**Selected text**:
IRAQ: Thousands of angry Shia Muslims, many vowing revenge, thronged the streets of the Iraqi holy city of Najaf yesterday for the funerals of three men killed in a bomb attack that wounded a senior cleric.
Ayatollah Mohammed Saeed al-Hakim, who was slightly injured in Sunday's bombing, is the uncle of the leader of the Supreme Council for the Islamic Revolution in Iraq (SCIRI), criticised by some Shias for co-operating with the US-led occupation.
SCIRI said its movement was the target of Sunday's attack, which blew a hole in the side of Ayatollah Hakim's office and killed three bodyguards. Some supporters blamed a rival cleric who has condemned the presence of foreign troops in strong terms.
Power struggles in Najaf are key to the future of Iraq, whose 60 per cent Shia majority is eager for a taste of power long denied them under repressive Sunni Muslim rule. Many leaders returned from exile after the fall of Saddam Hussein.
Faction-fighting among Shias is unwelcome for US forces grappling with an insurgency they blame on Saddam's loyalists.
Washington is keen to rein in more radical Shia leaders who favour a theocratic Islamic republic for Iraq similar to that of their neighbours in Shia Iran.
The bomb followed days of ethnic violence between Kurds and Turkmen in the north, which killed at least 12, and the killing on Saturday of three British soldiers in Basra in the south.
In a sign of increasing security fears, the International Committee of the Red Cross announced it was cutting its Baghdad staff after last week's truck bomb which killed 24 people at the UN headquarters.

**Listed records**:

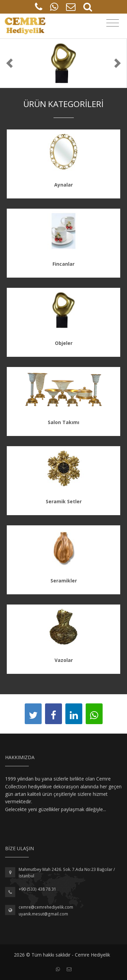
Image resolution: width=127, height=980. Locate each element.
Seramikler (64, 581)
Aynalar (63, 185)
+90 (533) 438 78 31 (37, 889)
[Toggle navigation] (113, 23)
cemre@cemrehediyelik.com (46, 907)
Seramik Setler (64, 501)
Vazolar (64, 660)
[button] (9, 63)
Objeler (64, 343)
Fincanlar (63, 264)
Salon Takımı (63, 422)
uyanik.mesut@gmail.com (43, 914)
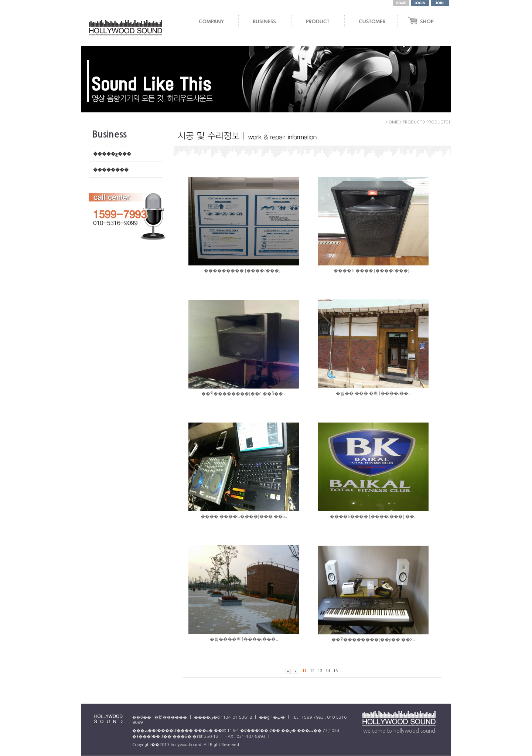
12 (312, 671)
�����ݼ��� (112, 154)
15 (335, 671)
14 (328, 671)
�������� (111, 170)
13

**Aim 1**: List every death toll the news report on Najaf gives, naming the event each one belongs to.
**Aim 2**:
Answer these questions using the news report on Najaf:
(a) How is Ayatollah Mohammed Saeed al-Hakim related to the leader of SCIRI?
(b) What share of Iraq's population does the report say is Shia?
(c) What did the International Committee of the Red Cross announce?
**Aim 3**: Repeat the news report on Najaf from "SCIRI said its" to "in Shia Iran.".

**Full answer 1**:
- Sunday's bomb attack on Ayatollah Hakim's office in Najaf: three men (bodyguards) killed
- Days of ethnic violence between Kurds and Turkmen in the north: at least 12 killed
- The killing on Saturday in Basra: three British soldiers killed
- Last week's truck bomb at the UN headquarters: 24 people killed

**Full answer 2**:
(a) He is the uncle of SCIRI's leader.
(b) 60 per cent.
(c) It was cutting its Baghdad staff.

**Full answer 3**:
SCIRI said its movement was the target of Sunday's attack, which blew a hole in the side of Ayatollah Hakim's office and killed three bodyguards. Some supporters blamed a rival cleric who has condemned the presence of foreign troops in strong terms.
Power struggles in Najaf are key to the future of Iraq, whose 60 per cent Shia majority is eager for a taste of power long denied them under repressive Sunni Muslim rule. Many leaders returned from exile after the fall of Saddam Hussein.
Faction-fighting among Shias is unwelcome for US forces grappling with an insurgency they blame on Saddam's loyalists.
Washington is keen to rein in more radical Shia leaders who favour a theocratic Islamic republic for Iraq similar to that of their neighbours in Shia Iran.